A new two-state study comparing coronavirus protection from prior infection versus vaccination concludes that vaccinations are still the safest way to prevent COVID-19.
The study looked at infections in New York and California last summer and fall and found that people who were vaccinated and survived a previous bout of COVID-19 had the most protection.
But unvaccinated people with past infection were in second place. By the fall, when the more contagious delta variant predominated but revaccination was not yet widespread, this group had a lower incidence than vaccinated people who were previously free of infection.
The Centers for Disease Control and Prevention, which released the study on Wednesday, noted several caveats to the study. And some outside experts were wary of the results and wary of how they might be interpreted.
“The bottom line is that you do develop some immunity from symptomatic COVID infection,” said immunologist E. John Werry of the University of Pennsylvania. “But it’s still much safer to get immunity from vaccination than from infection.”
Vaccination has long been highly recommended, even after a COVID-19 case, because both protections wear off over time — and there are too many unknowns to rely on past infection alone, especially a long-standing one, added immunologist Ali Ellebedi of the University of Washington at St. Louis.
“There are so many variables that you can’t control that you just can’t use them as a way to say, ‘Oh, I’m infected, so I’m protected,'” Ellebedi said.
The study is indeed in line with a small group of studies that have shown that unvaccinated people with a previous infection had a lower risk of being diagnosed or ill with COVID-19 than vaccinated people who had never been previously infected.
The findings of the new study make sense, says Kristin Petersen, an epidemiologist at the University of Iowa. She said a vaccine developed against an earlier form of the coronavirus is likely to become less and less effective against new, mutated versions.
However, there are a number of possible other factors, experts say, including that the effectiveness of the vaccine simply faded over time in many people, and to what extent mask-wearing and other behaviors played a role in what happened.
Another thing to consider is that the “staunchly unvaccinated” are unlikely to be tested, and only lab-confirmed cases were included in the study, Werry said.
“We may not be getting as many re-infections in the unvaccinated group,” he said.

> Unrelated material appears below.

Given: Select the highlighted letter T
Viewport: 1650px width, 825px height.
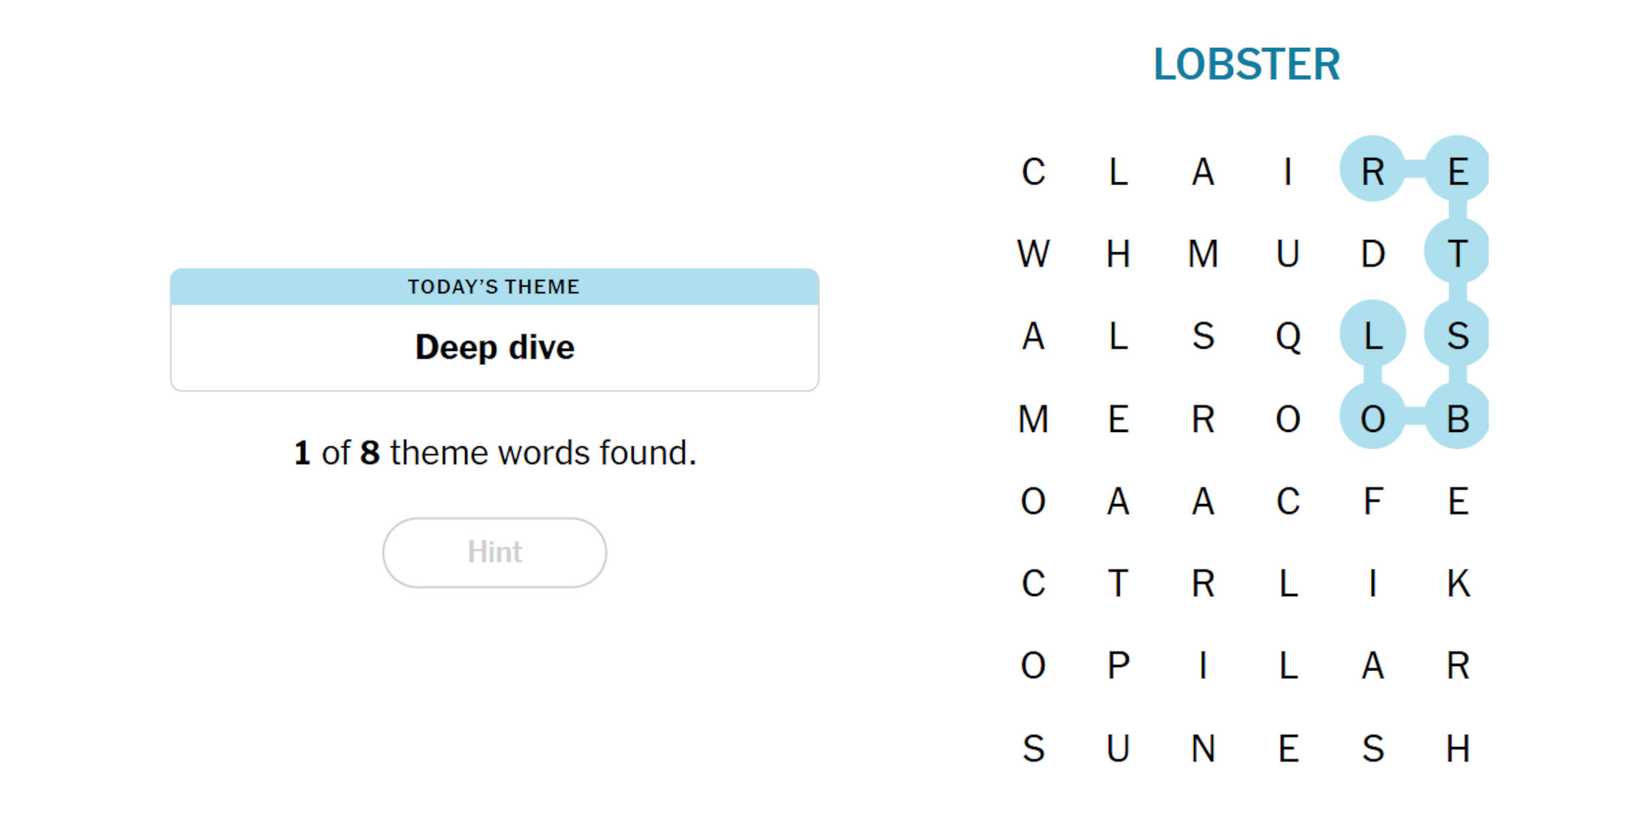Looking at the screenshot, I should click(x=1458, y=254).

CDC officials noted other restrictions. The study was done before the omicron variant took over and before many Americans were given booster doses that have been shown to significantly increase protection by increasing levels of virus-fighting antibodies. The analysis also did not include information on the severity of past infections or the risk of severe illness or death from COVID-19.
“The safest strategy”
The authors of the study concluded that vaccination “remains the safest strategy” to prevent infections, and “all eligible individuals should be aware of COVID-19 vaccination.”

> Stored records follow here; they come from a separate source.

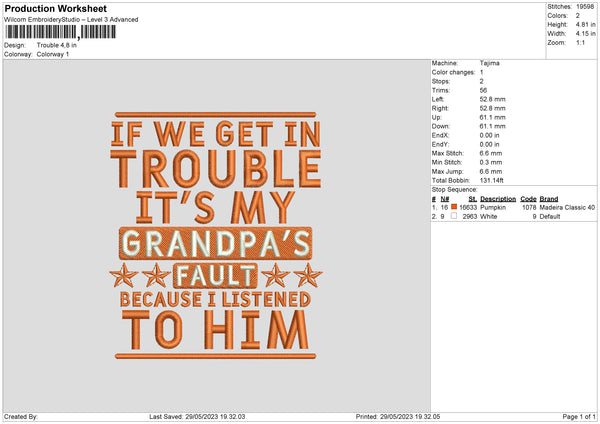Screen dimensions: 600x424
Task: Click the Madeira Classic 40 brand entry
Action: 568,207
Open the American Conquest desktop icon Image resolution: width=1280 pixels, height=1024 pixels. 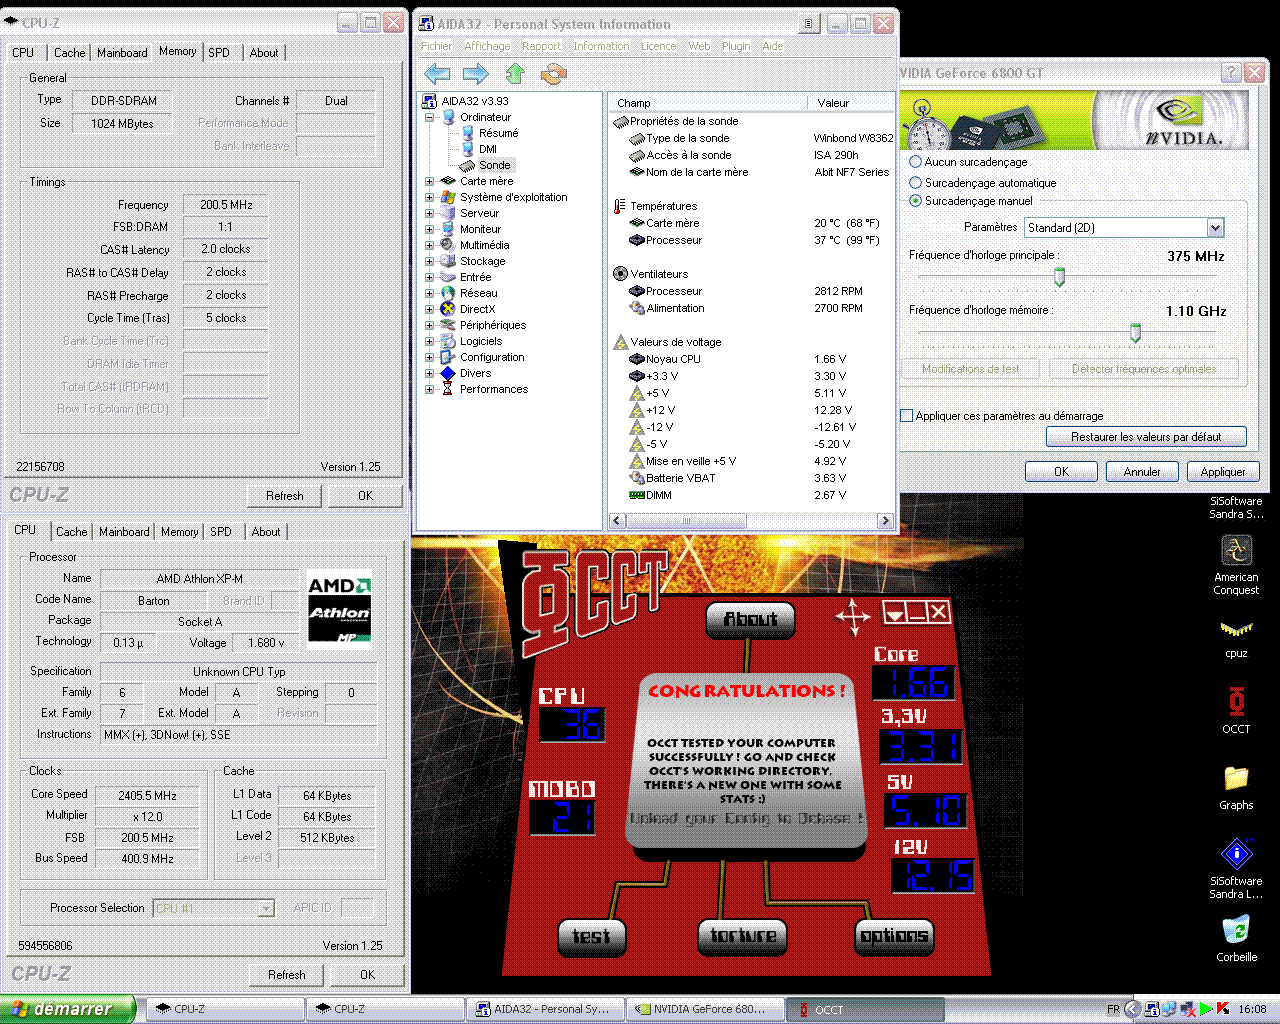point(1236,551)
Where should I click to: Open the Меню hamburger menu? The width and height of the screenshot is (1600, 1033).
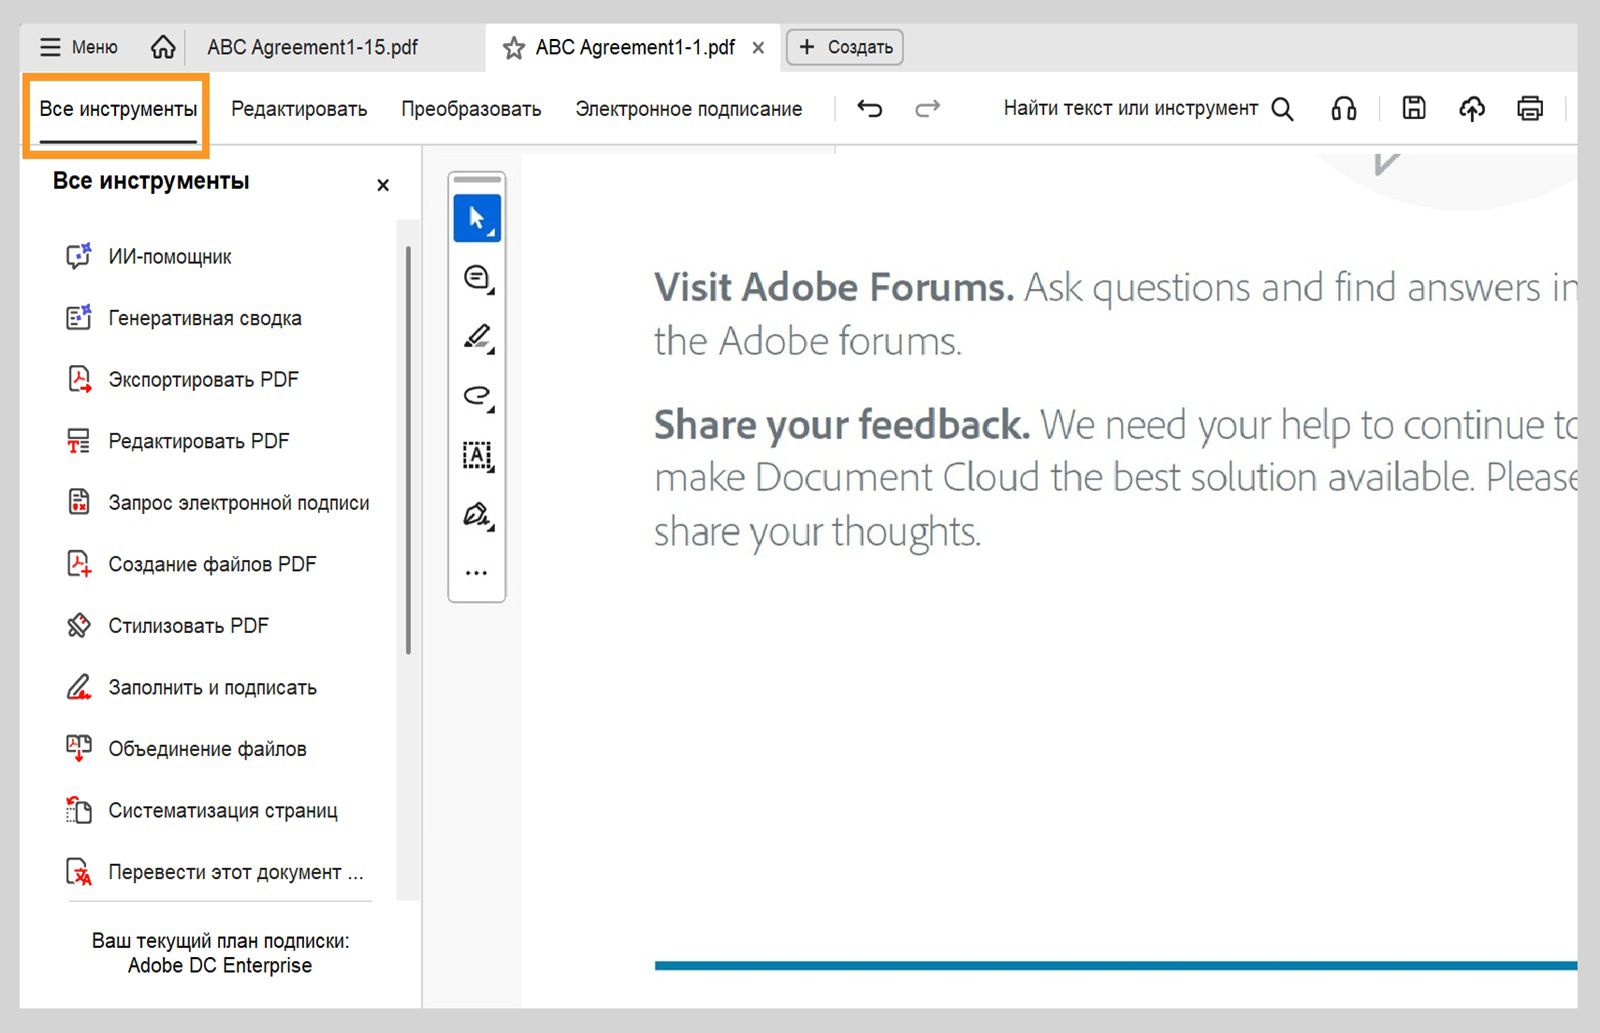coord(78,47)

The researchers looked at infections in California and New York, which together account for about 18% of the US population. They also looked at California’s COVID-19 hospitalizations.
Overall, about 70% of adults in each state were vaccinated; another 5% were vaccinated and had the infection. Just under 20% were not vaccinated; and approximately 5% had not been vaccinated but had had an infection in the past.
The researchers studied cases of COVID-19 from late May last year to mid-November and calculated how often each group had new infections. As time went on, protection with the vaccine alone looked less and less impressive.
By early October, compared with unvaccinated people who had not previously had an infection, incidence rates were:
– Six times lower in California and 4.5 times lower in New York among those who were vaccinated but were not previously infected.
– 29 times lower in California and 15 times lower in New York among those who were infected but never vaccinated.
– 32.5 times lower in California and 20 times lower in New York among those who were infected and vaccinated.
But the researchers found that the difference in performance between these last two groups was not statistically significant.
Hospitalization data, from California alone, followed a similar pattern.